§ Exercise objective: For this exercise, transcribe all the entries exactly as given and omit the images.

§ Task input:
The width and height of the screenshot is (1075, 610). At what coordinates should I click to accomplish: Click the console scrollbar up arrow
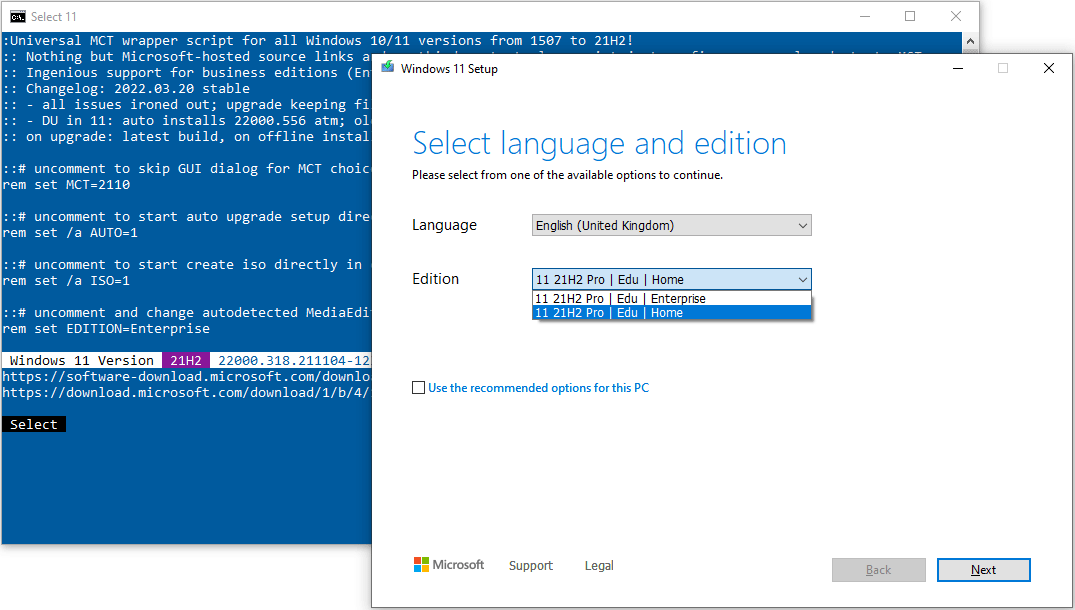tap(968, 40)
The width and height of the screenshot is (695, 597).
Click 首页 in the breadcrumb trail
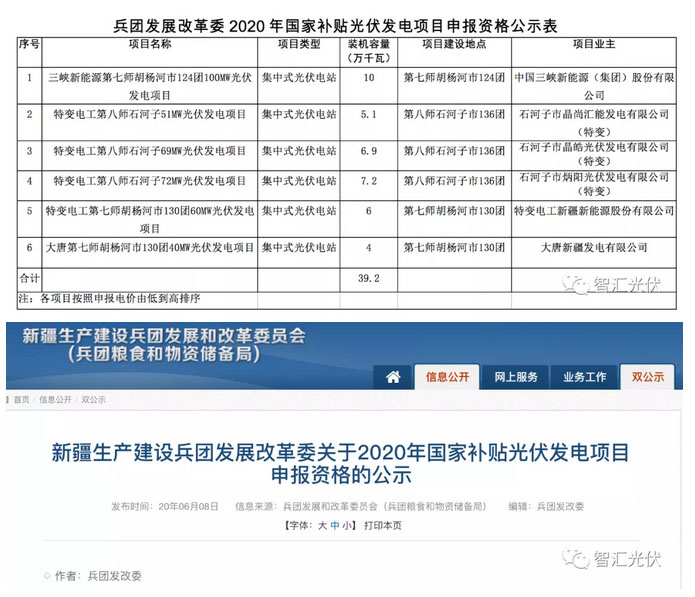click(x=20, y=400)
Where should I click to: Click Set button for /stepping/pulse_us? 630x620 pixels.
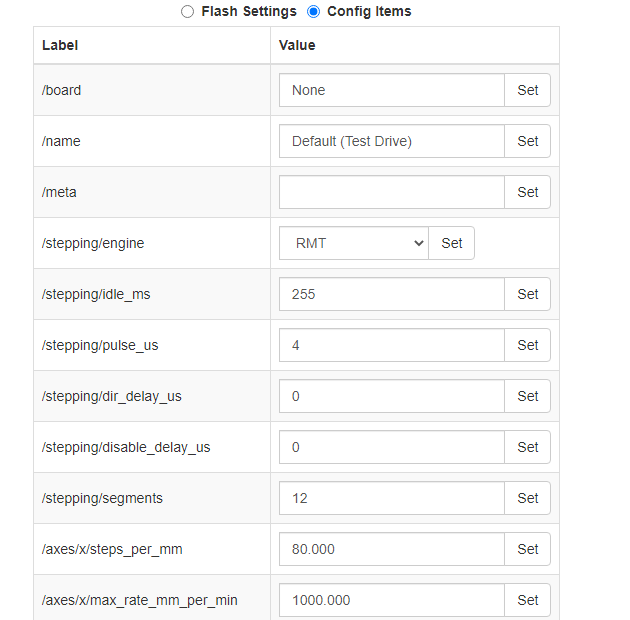click(x=527, y=345)
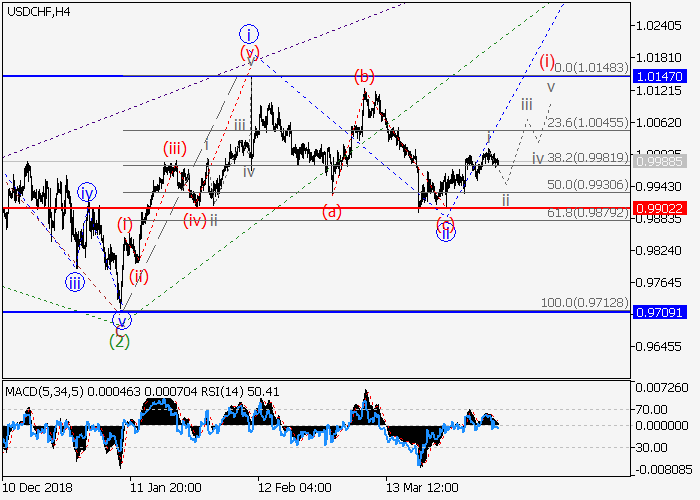Click the 10 Dec 2018 date marker

point(38,489)
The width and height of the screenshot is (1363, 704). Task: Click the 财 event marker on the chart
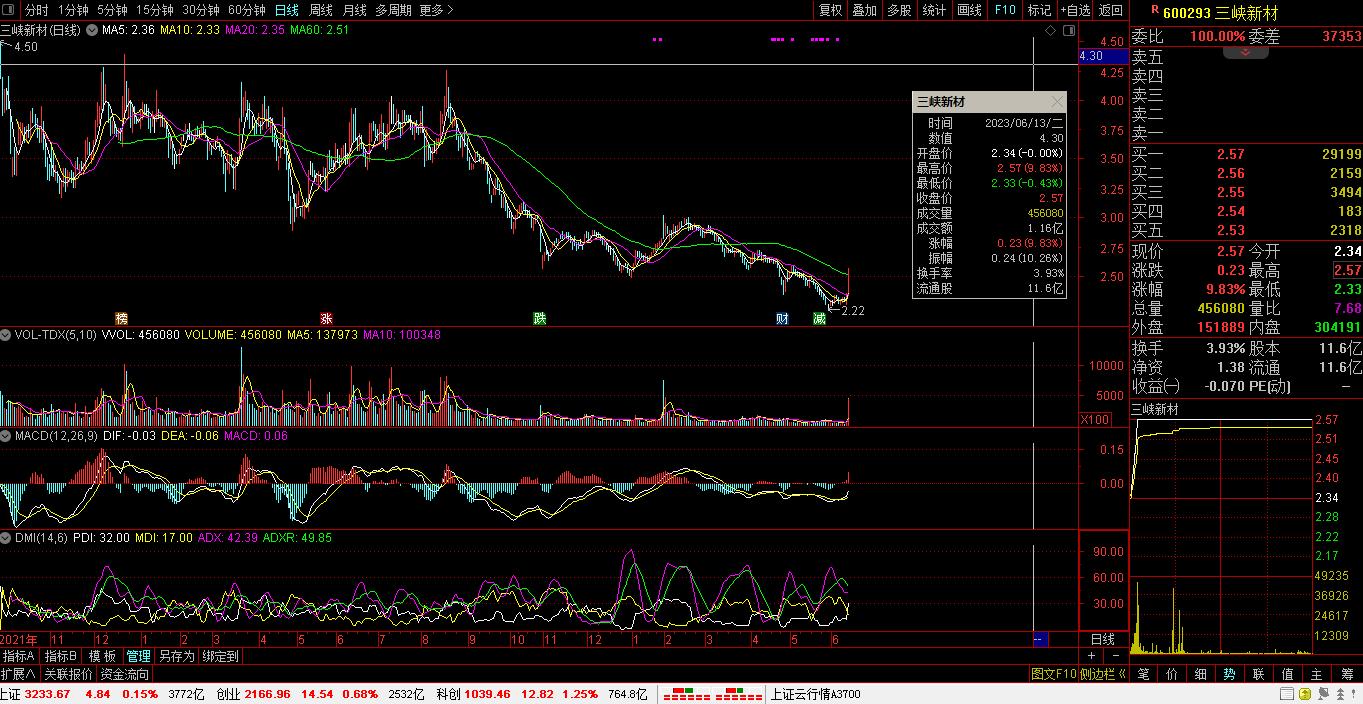tap(783, 319)
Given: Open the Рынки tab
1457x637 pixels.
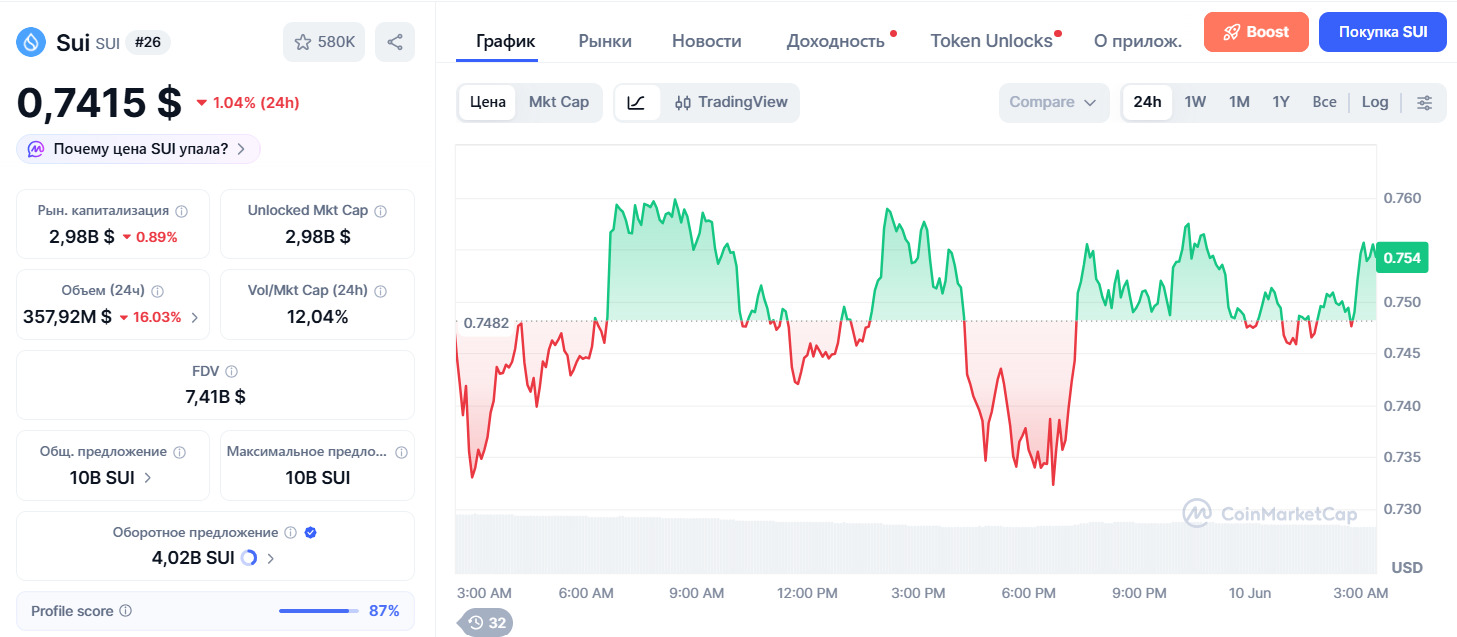Looking at the screenshot, I should [x=605, y=41].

§ Task response:
The width and height of the screenshot is (1075, 610). At what coordinates should I click to accomplish: Click the console scrollbar up arrow
tap(968, 40)
The width and height of the screenshot is (695, 597).
Click 首页 in the breadcrumb trail
click(x=20, y=400)
Where should I click to: Click Set button for /stepping/pulse_us? 630x620 pixels.
click(x=527, y=345)
Click the 10 Dec 2018 date marker

point(38,489)
The width and height of the screenshot is (1363, 704). Task: Click the 财 event marker on the chart
tap(783, 319)
Given: Open the Рынки tab
1457x637 pixels.
Looking at the screenshot, I should [x=605, y=41].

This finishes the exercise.